Her first selection, Dr. Pepper, had been the reigning office favorite for years.  The nozzle had been replaced four times, by her six years' reckoning.  The others, never.  A light touch on its button with a perfectly vertical finger--her trademark--activated a foamy, splattering double-click.  The stream had stopped almost as soon as it started.

She swished the tablespoon of soda in the cup twice and flipped the cup over the drain grate in a motion so surprising that I cannot remember the mechanics of it.  How did her wrist turn?  How much of it emptied out?  I couldn't remember seeing it, but I do remember what happened next.

She placed the cup right-side up on the grate, applying her vertical finger again, this time to the Diet Dr. Pepper button.  Its red light glowed for the seven seconds it took to fill her Styrofoam tumbler, as the dark caramel-colored liquid confectionery whirlpool swirled, then ceased, then fizzed, then stilled.

She had pretended not to notice me, but now turned with perfect cognizance to look me square in the eye and explain, glee suppressed by a serious face, "I mix a very dry Dr.

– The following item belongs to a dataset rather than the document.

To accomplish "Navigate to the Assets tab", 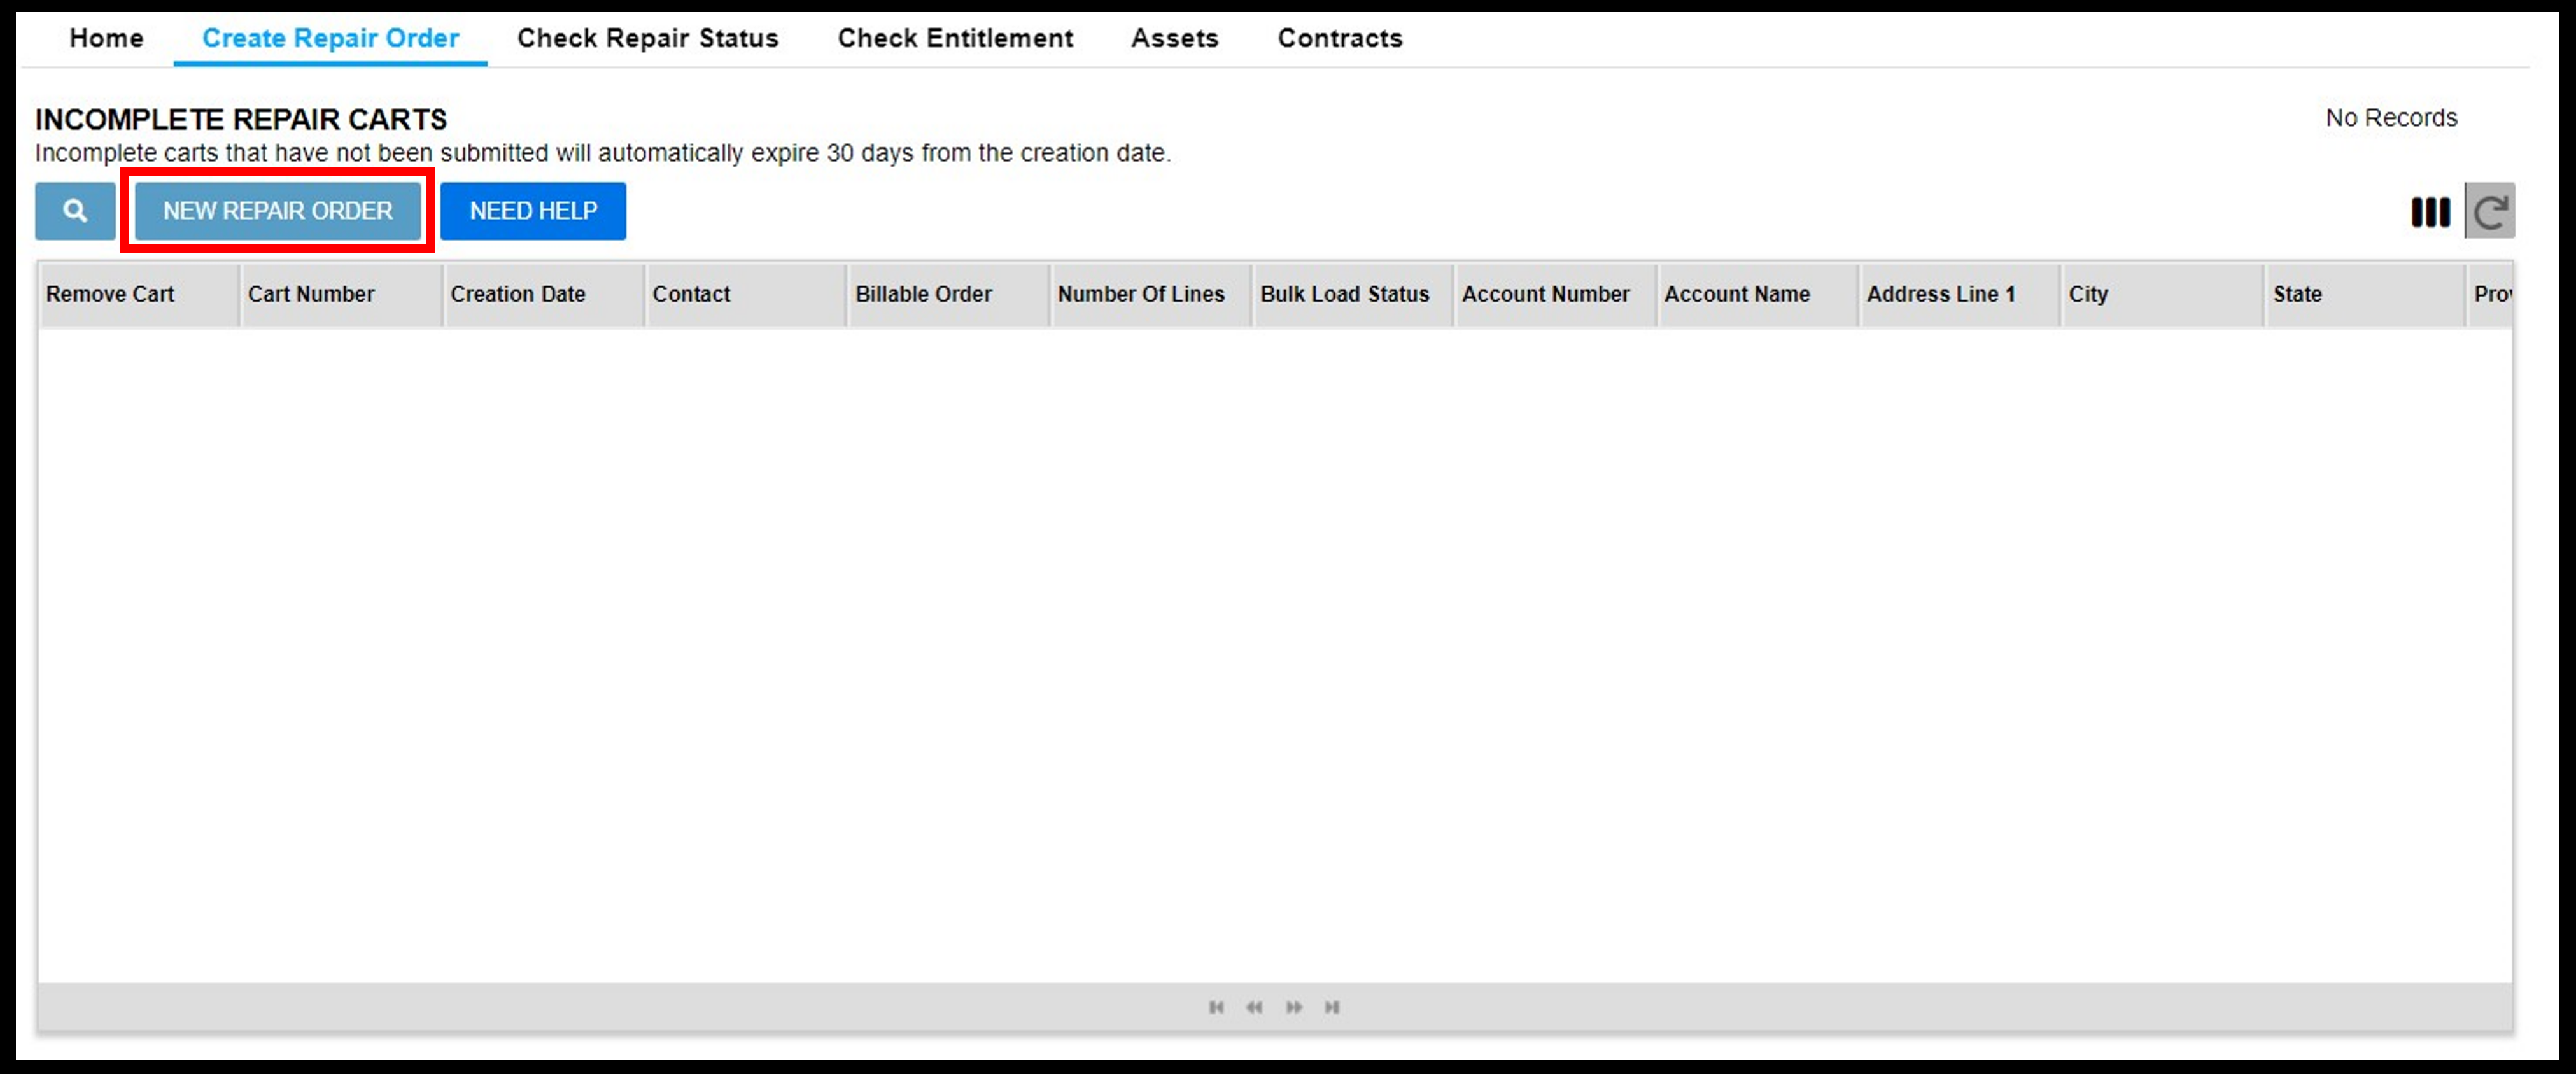I will point(1173,36).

Pepper."

Thursday, April 12, 2012

Tarnish

The last board in town finally went under, so he cracked and installed that netscape program everyone had been talking about. 28.8 kbps delivered his blissful, custom initialization string, tweaked at least a hundred times over its two component-boosting decades. But this time an unfamiliar aria followed. After a lot of lolwut and some fourteen failed Quicktime installations, he almost poured a pot of coffee across his whole rig in disgust at the Yahoo! News comments section, but on the same day he discovered Tumblr. Uncounted days later a formerly dominant portion of his brain twitched to warn him, too late, that he had just forwarded a roflcopter anigif. But the doorbell rang. It was Fedex with his new dual core Dell and a Century Link DSL self-install kit.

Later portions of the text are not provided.